Этот клуб предназначался исключительно для мужчин. Немногочисленные женщины, которых можно было здесь встретить, допускались по особой договоренности, потому находились на особом положении. Ни о каких посягательствах на этих женщин не могло быть и речи. Здесь существовал свод неписаных, но строгих правил, которым неукоснительно подчинялись клиенты всех национальностей. Индусы, пакистанцы, индонезийцы, иранцы, турки, греки, итальянцы… Все здесь объяснялись по-английски, но молились, изрыгали проклятия и о чем-то договаривались на своих родных языках. Среди клиентов заведение было известно под названием «Берлога». Оно принадлежало семейству немногословных китайцев. Жизнь нескольких поколений этого семейства прошла во Вьетнаме, но после войны китайцы были вынуждены оставить Вьетнам и обосновались в Лондоне. Рядом с ними Эдиму всегда было не по себе. В отличие от итальянцев китайцы не проявляли взаимовыручки. Не обладали они темпераментностью ирландцев. Их поведение было совершенно непредсказуемым и могло мгновенно измениться без каких-либо видимых на то причин.

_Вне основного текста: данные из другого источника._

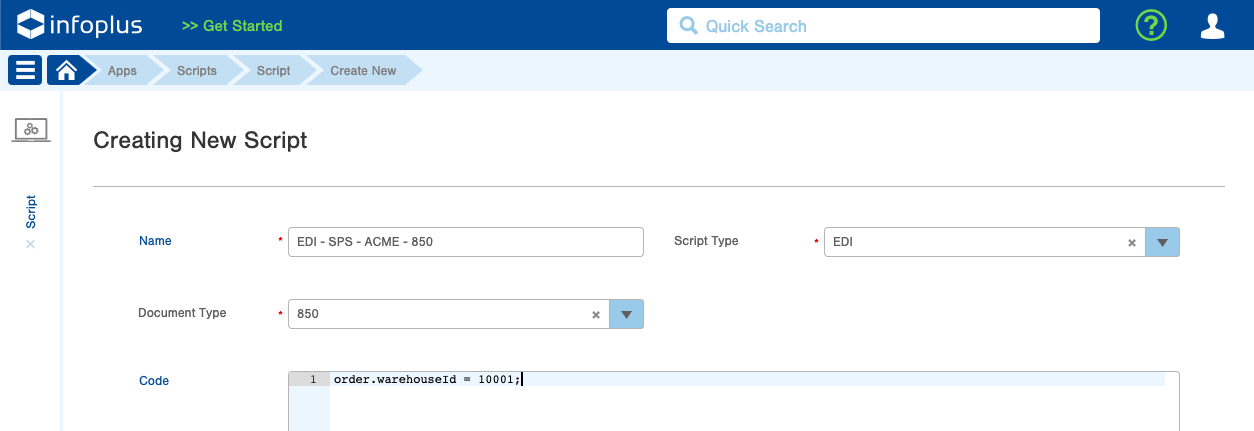Select the Scripts breadcrumb
1254x431 pixels.
(197, 71)
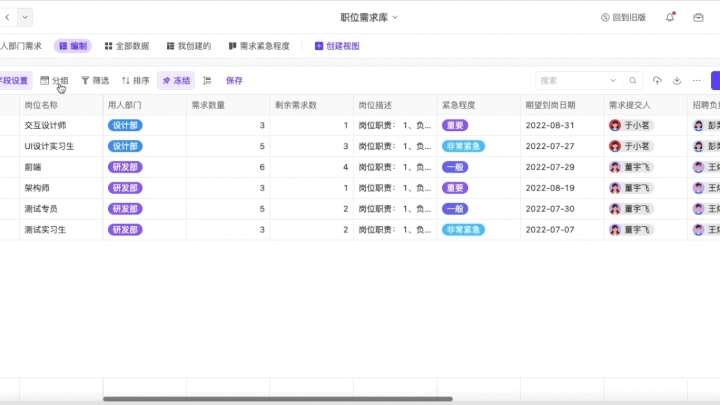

В тот вечер Эдим сначала играл в блек-джек, потом провел несколько партий в кости и перешел к рулетке. Первый раз он поставил на черное. Старт оказался удачным. Потом он поставил сразу на несколько чисел. Снова выигрыш, но не слишком значительный. Он поставил на красное и выиграл три раза подряд, каждый раз увеличивая ставку за счет предыдущего выигрыша. То был один из тех волшебных моментов, когда он чувствовал рулетку. Как и у самого Эдима, память у рулеточного колеса была никудышная. Можно было ставить на то же самое снова и снова, и шансы на выигрыш оставались прежними. Капризы рулетки не поддавались логическим расчетам. И он играл без всяких расчетов, так, словно каждая ставка была первой и единственной.